The tone of the first part of the film is fairly light-hearted. Noriko enjoys simple domestic pleasures like caring for the practical details of her father's daily life and shopping trips to Tokyo. She has an easy platonic friendship with her father's young research assistant, a bantering relationship with one of her father's former academic colleagues, and a close friendship with a former schoolmate, a very modern and Westernized divorcée named Aya. The tone of the film takes a sudden shift, though, in a crucial sequence where Noriko and her father attend a performance of a Noh play and Noriko sees in the audience the woman her aunt has in mind to become her stepmother. After attending the Noh play, Noriko becomes morose and even more stubbornly resistant to the entreaties of her father and aunt that she must prepare herself for a change in her father's circumstances and give serious consideration to a marriage of her own.
Eventually, after much persuasion by her father ("Happiness isn't something you wait around for," he tells her. "It's something you create yourself.") Noriko accepts that she must marry and make a life for herself, and she does marry a young man her aunt has introduced her to.

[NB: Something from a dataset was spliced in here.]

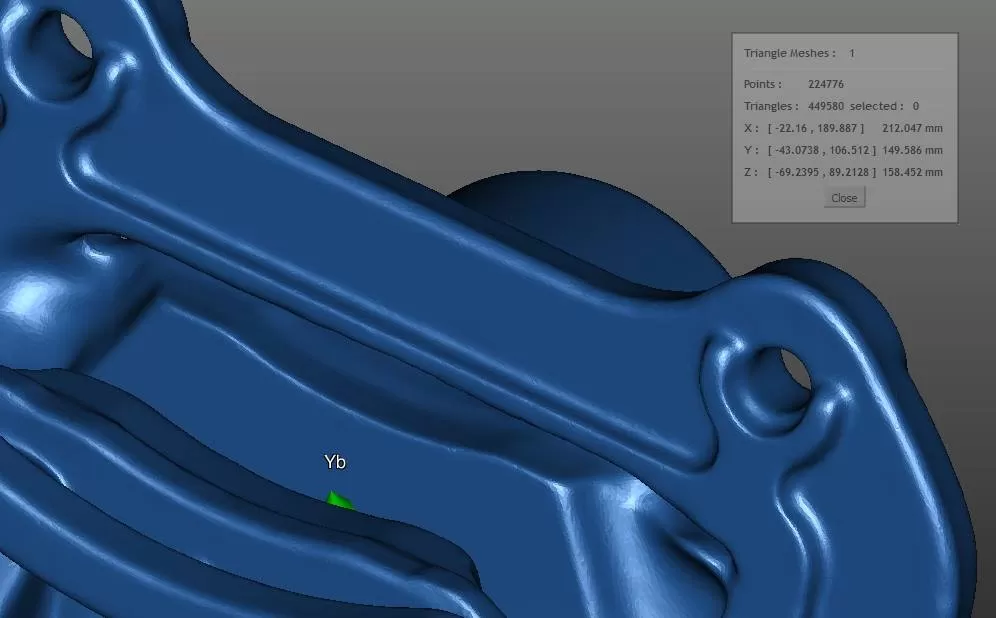Click the green Yb axis arrow
996x618 pixels.
[339, 500]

In a final irony, after the wedding the father admits to Noriko's friend Aya that he never really intended to marry, that it was just a ruse to compel Noriko to do what would be best for her despite the pain it would cause both of them. "It was the biggest lie of my life," he confesses.
Like all of Ozu's movies, Late Spring seems to dwell not on big emotions but on small details of its characters' lives—small talk and gossip, sharing a meal or a cup of tea or sake, a bicycle ride to the beach, eating an apple. Yet to say that the film is only about everyday trivialities would not be accurate, for those little things are wrapped around subjects and situations of great moment. Everywhere in the film are signs of the profound cultural changes in postwar Japan, especially the increasing Westernization of Japanese society. Noriko and the other young people in the film wear Western clothing and furnish their homes with Western-style furniture. Older people like Noriko's father and aunt wear traditional attire, at least at home, and stick with traditional furnishings—tatami mats, shoji screens and dividers, low tables and floor cushions to sit on. When Aya visits Noriko and sits on a cushion on the floor, her legs fall asleep because she isn't accustomed to such seating. Aya's own home and Noriko's upstairs room are filled with Western furniture—chairs and tables and Western bedding.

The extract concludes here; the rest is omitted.